However, these days, rear-entry boots are highly unfashionable. By which I mean that equipment experts rate them technically inferior to more traditional boots - often referred to as "clip" boots because of the series of conspicuous adjusting clips on the front. The word is that rear-entry boots have not been able to match clip boots for complete control over the ski - racers have never adopted them, which is one clue - while advances in the construction of clip boots have made them more comfortable.

So complete has been the rehabilitation of the clip boot that Salomon, who originally made only rear-entry boots, now make none at all. So when the chance arose, a couple of weeks ago, to try out a pair of their new- style boots, I jumped at it.

One of the things I like about my dear old 92s is their considerable range of canting - the adjustment between the angle of your lower leg and the angle of the boot's sole.

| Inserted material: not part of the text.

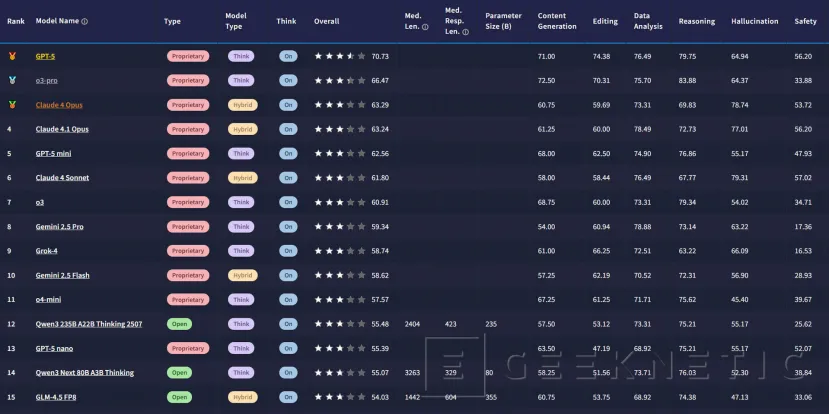Open the Claude 4.1 Opus model link
829x414 pixels.
[x=62, y=129]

Although I consider my legs fairly normal looking, I discovered early in my skiing career that they are actually slightly bowed; the result in "normal" ski boots is that I'm always catching outside edges and falling over. (If you suspect you suffer from this, stand in your ski boots on a smooth, hard floor, feet hip width apart; rock from side to side, and see if the boots are flat on the floor when your hips are centred.)

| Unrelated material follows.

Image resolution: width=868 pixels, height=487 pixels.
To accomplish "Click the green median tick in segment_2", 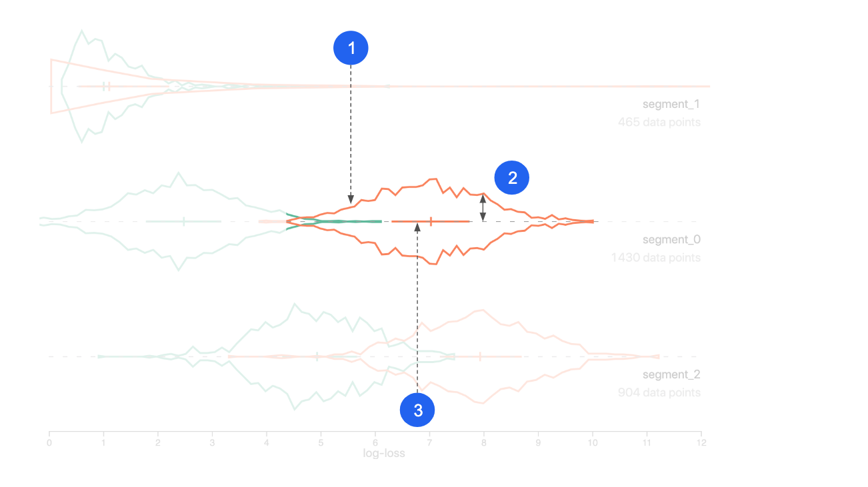I will [317, 356].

Salomon's top-of-the-line Integral range of boots provides scope for vital adjustment through movable knobs on the side. These gadget are called Powerlocks and they are the key link between the main part of the boot and the back part, which is hinged to make getting your foot in easier than with a conventional clip boot. Once your foot is in, you close the boot and engage the Powerlocks. At first, I found this arrangement almost impossibly difficult on the Integral Equipe 9.2 boots I borrowed - the trick, I discovered, is to make sure the boots are warm the first time you put them on.

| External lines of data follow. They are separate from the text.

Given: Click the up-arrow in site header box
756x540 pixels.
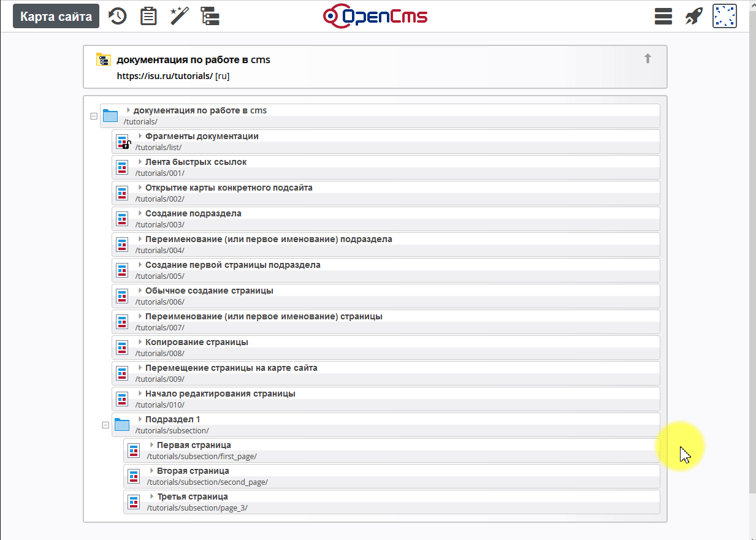Looking at the screenshot, I should click(647, 59).
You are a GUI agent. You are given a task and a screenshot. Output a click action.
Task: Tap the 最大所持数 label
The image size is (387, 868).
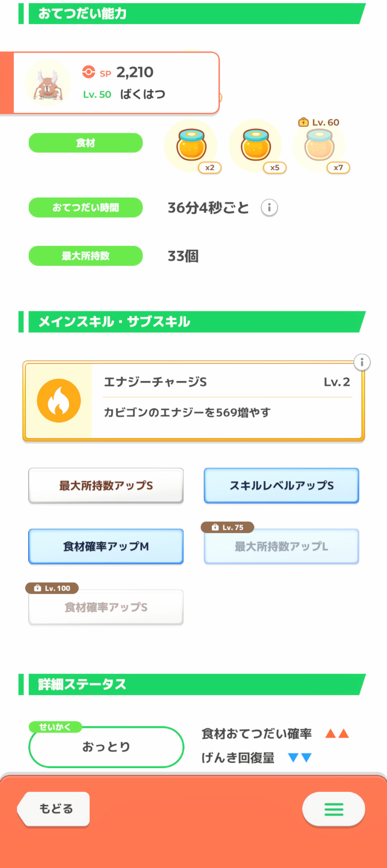click(x=86, y=256)
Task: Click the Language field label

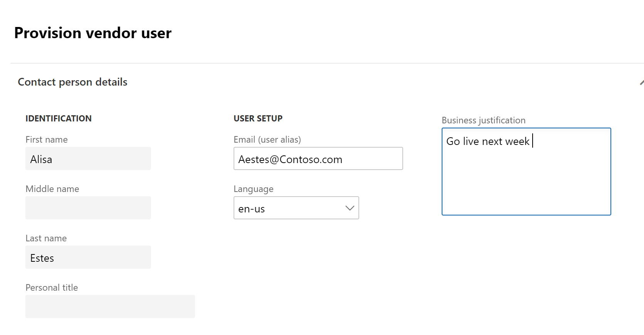Action: point(253,189)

On the snow, I was immediately struck by how much stiffer the Integral boots were. It took me some time to get used to that, and I had a sore spot on one ankle for a day or two. But the new boots definitely gave more of a sensation of control, and I was soon enjoying that sensation without any reduction in comfort. The acid test is when you sit down for lunch and it doesn't occur to you to slacken your boots; the Integrals passed this test on day three. A very high proportion of British skiers are still using very comfortable, serviceable rear-entry Salomons they bought in the Eighties; my experience suggests many would benefit from a change.